# [PROBLEM TO WORK ON]
Each image should be skipped while the records are restated word for word.

# [ENTRIES PROVIDED]
§
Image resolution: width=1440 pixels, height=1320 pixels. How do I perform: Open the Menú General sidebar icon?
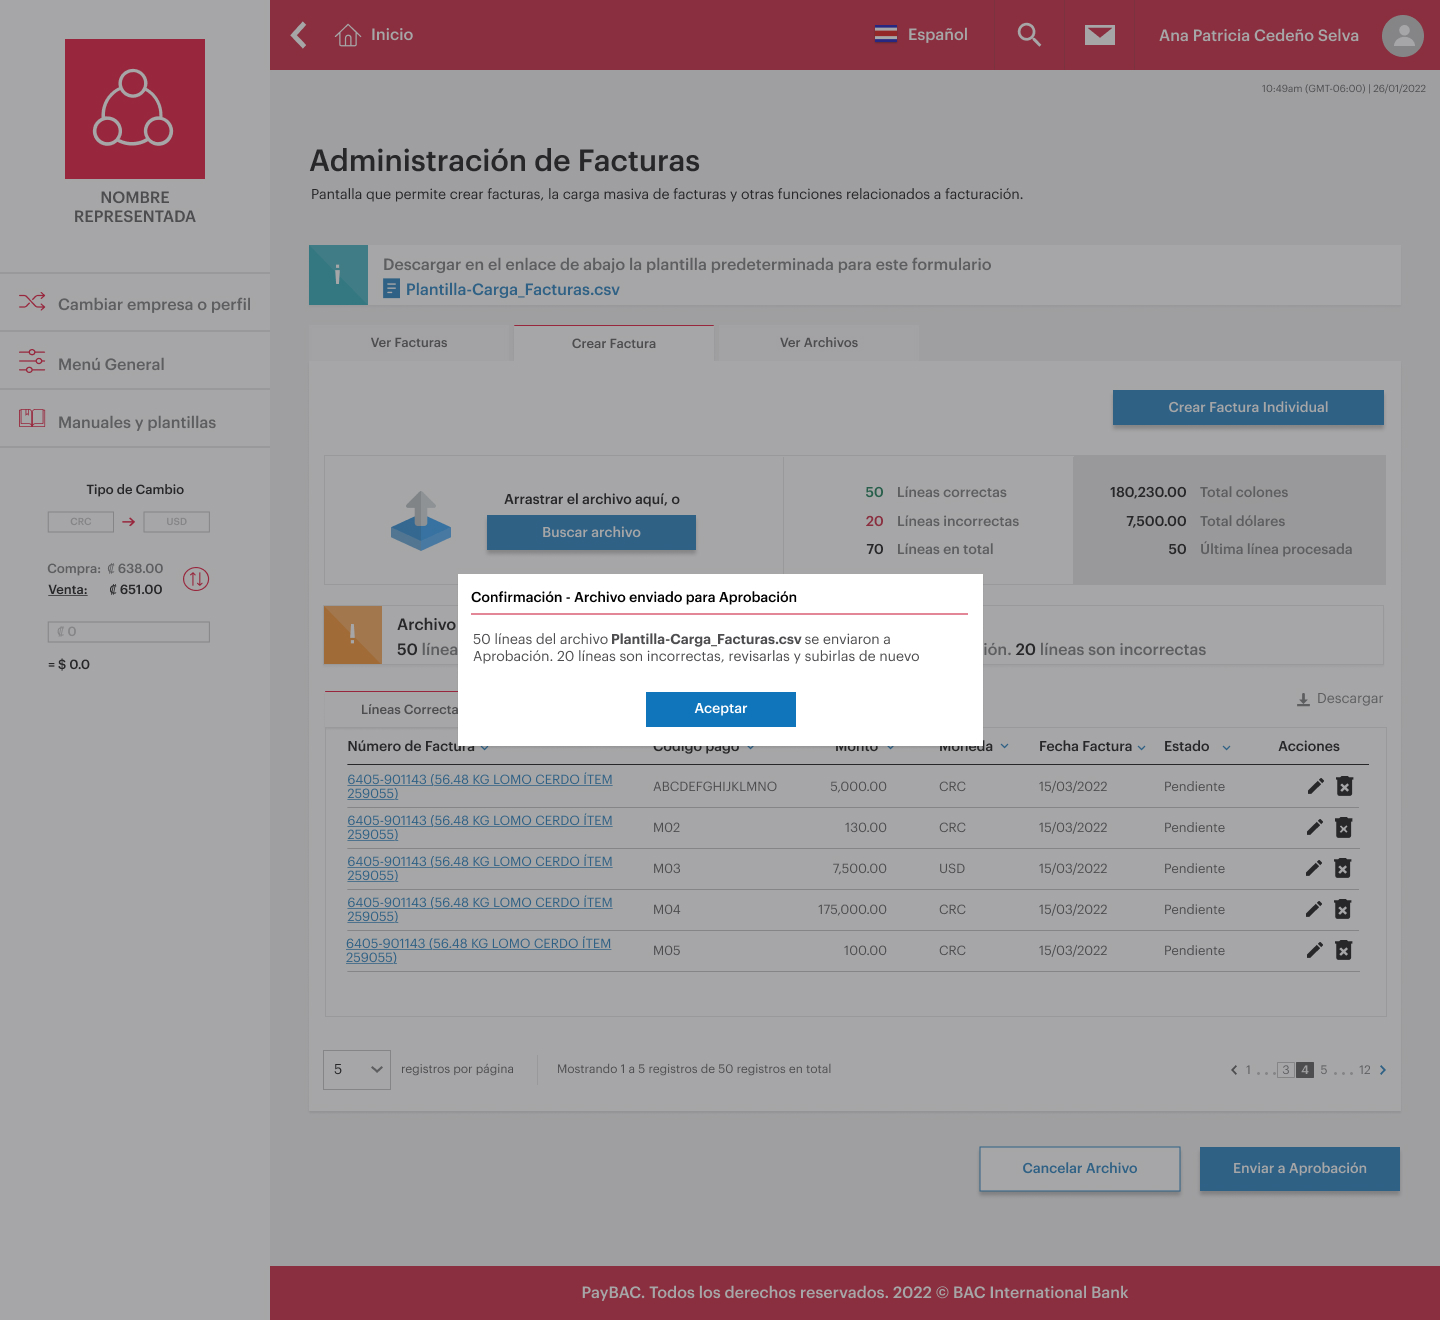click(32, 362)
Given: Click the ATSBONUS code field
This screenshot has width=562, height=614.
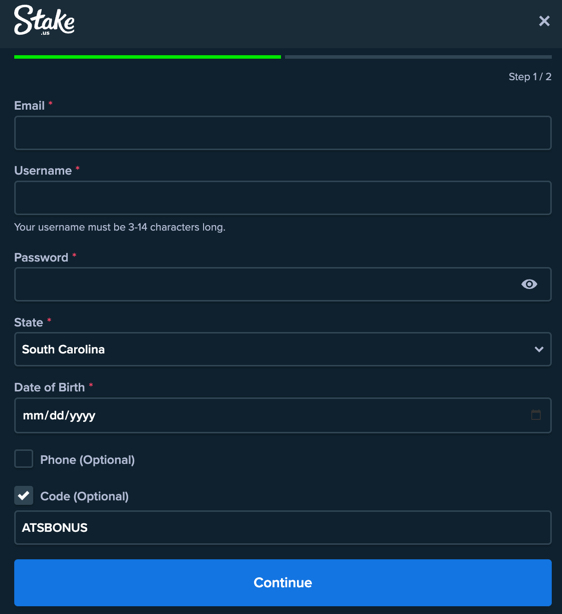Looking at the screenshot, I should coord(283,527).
§
# [ANSWER TO THIS PROBLEM]
Image resolution: width=1440 pixels, height=1320 pixels. How do I perform: Open the Menú General sidebar icon?
click(32, 362)
Given: Click the ATSBONUS code field
This screenshot has width=562, height=614.
Looking at the screenshot, I should coord(283,527).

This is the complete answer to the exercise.